More recently, in a 6-week multicentre, randomised, double-blind, parallel-group trial, CBD (1000 mg/day; n = 43) was compared with placebo (n = 45) as an add-on treatment to existing antipsychotic regimens in patients with schizophrenia. 55 There was a significant reduction in PANSS positive symptoms from baseline to 6-week study endpoint in the CBD compared with the placebo group (PANSS treatment difference = −1.4, 95% CI = −2.5 to −0.2; p = 0.019). CBD-treated patients were also more likely to have been rated as improved (Clinical Global Impression Scale; CGI-I treatment difference = −0.5, 95% CI = −0.8 to −0.1; p = 0.018) and as not severely unwell (–0.3, 95% CI = −0.5 to 0.0; p = 0.044) by the treating clinician. 55 Although the magnitude of these effects appears modest, it is common for treatments to fail in add-on trial designs because the tested treatment needs to show an effect over and above that of the existing treatment (here, antipsychotics, which have relatively large effect sizes). 4,63,64 The fact that CBD produced such an additional effect over that of concomitant antipsychotic treatment is therefore promising. There were also numerical (but nonsignificant) increases in the level of general functioning [Global Assessment of Functioning (GAF) scale treatment difference = 3.0, 95% CI = −0.4 to 6.4; p = 0.08] and cognitive performance in the CBD treatment arm compared with the placebo arm, but no significant differences emerged in a number of other outcomes, including on negative, total and general PANSS scores. 55 The number of adverse events was similar between the CBD (30 adverse events in 15 patients) and the placebo (35 adverse events in 16 patients) treatment arms, with the most common side effects including diarrhoea, nausea and headache. Most side effects were mild and did not require intervention.

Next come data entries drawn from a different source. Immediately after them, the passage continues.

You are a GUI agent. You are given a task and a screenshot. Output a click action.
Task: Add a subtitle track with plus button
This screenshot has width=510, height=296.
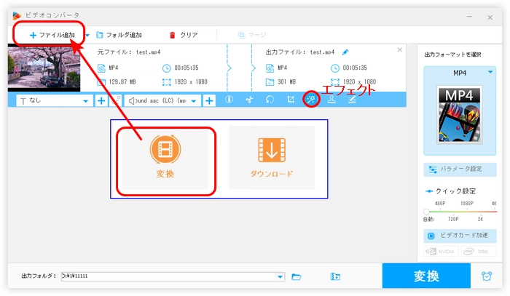point(101,100)
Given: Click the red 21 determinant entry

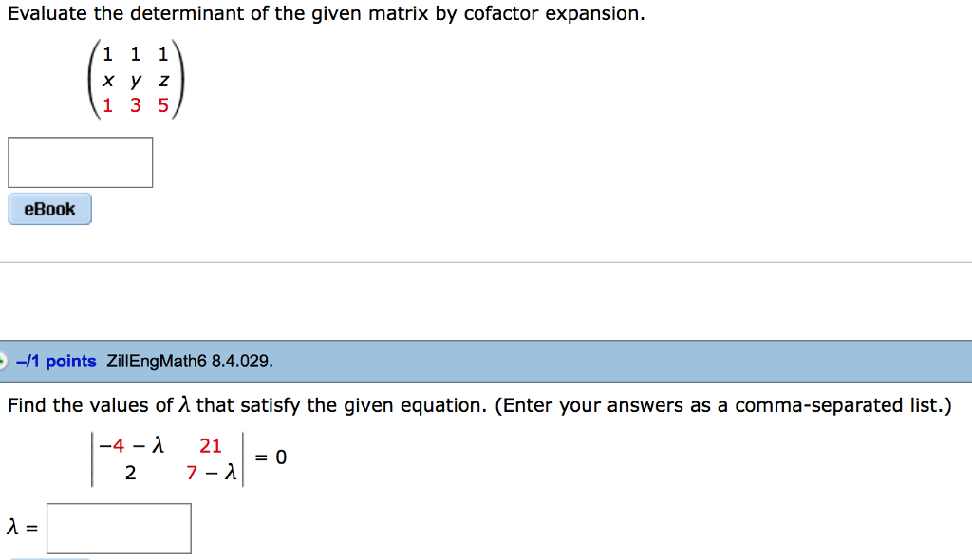Looking at the screenshot, I should pyautogui.click(x=210, y=445).
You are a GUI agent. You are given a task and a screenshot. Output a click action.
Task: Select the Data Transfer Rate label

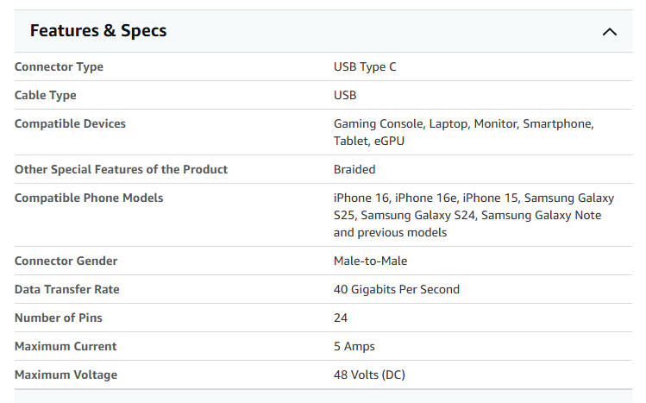(x=67, y=290)
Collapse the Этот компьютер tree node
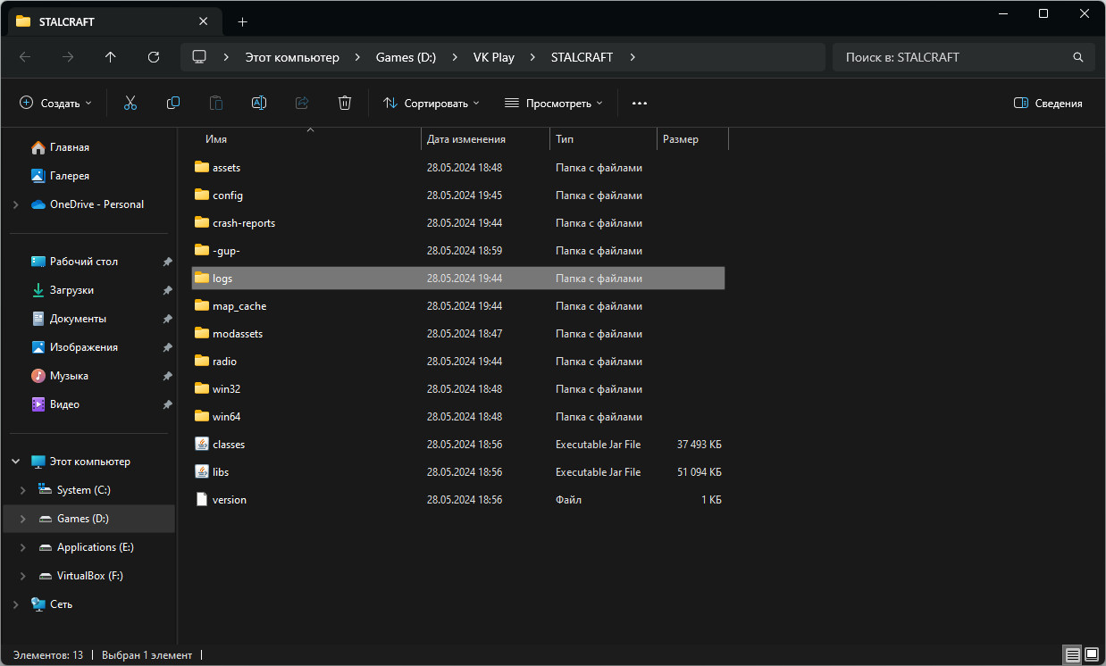 tap(16, 462)
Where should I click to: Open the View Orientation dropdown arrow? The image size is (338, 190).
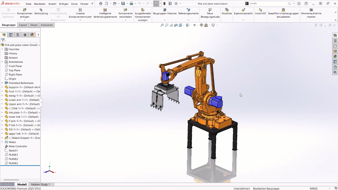pos(191,25)
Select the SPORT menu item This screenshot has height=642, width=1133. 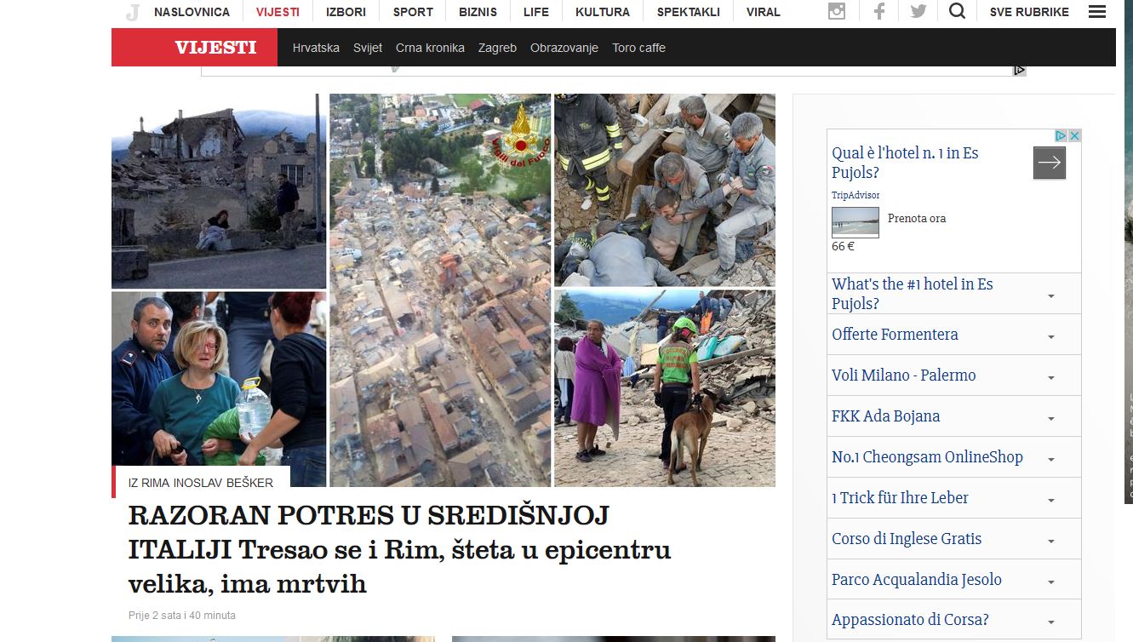(413, 12)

Human experimental and neuroimaging studies

Using a randomised, double-blind, placebo-controlled, parallel-arm design, 33 antipsychotic-naive individuals at clinical high risk for psychosis and 19 healthy controls were studied using a verbal learning fMRI task. 57 A total of 16 high-risk subjects received a single oral dose of CBD (600 mg) and 17 received placebo. Control participants were not given any drug. The results showed that a single dose of CBD normalised brain function in clinical high-risk individuals in regions where high-risk individuals showed abnormal activation under placebo conditions. These specific regions, including the hippocampus, midbrain and striatum, are also strongly implicated in the pathophysiology of psychosis onset. 75,76 The normalisation of aberrant brain function in these regions by CBD could underlie the therapeutic effects observed in previous studies in patients with established psychosis and anxiety disorders. 53,55,77

Initial studies

A meta-analysis of studies conducted in epilepsy found that CBD was associated with significantly increased serum aminotransferases, with a risk ratio of 14.14 (95% CI = 4.48–44.60) in studies using 20 mg/kg CBD. 91 While the potential for hepatic toxicity was identified in this meta-analysis, no events within the individual studies met criteria for lasting liver injury (i.e. based on bilirubin). 91 Monitoring of hepatic function, particularly during the first 30 days of treatment, is therefore recommended. 91,95 Given the potentially serious nature and consequences of this potential side effect, future research should attempt to evaluate such effects (and in additional patient populations).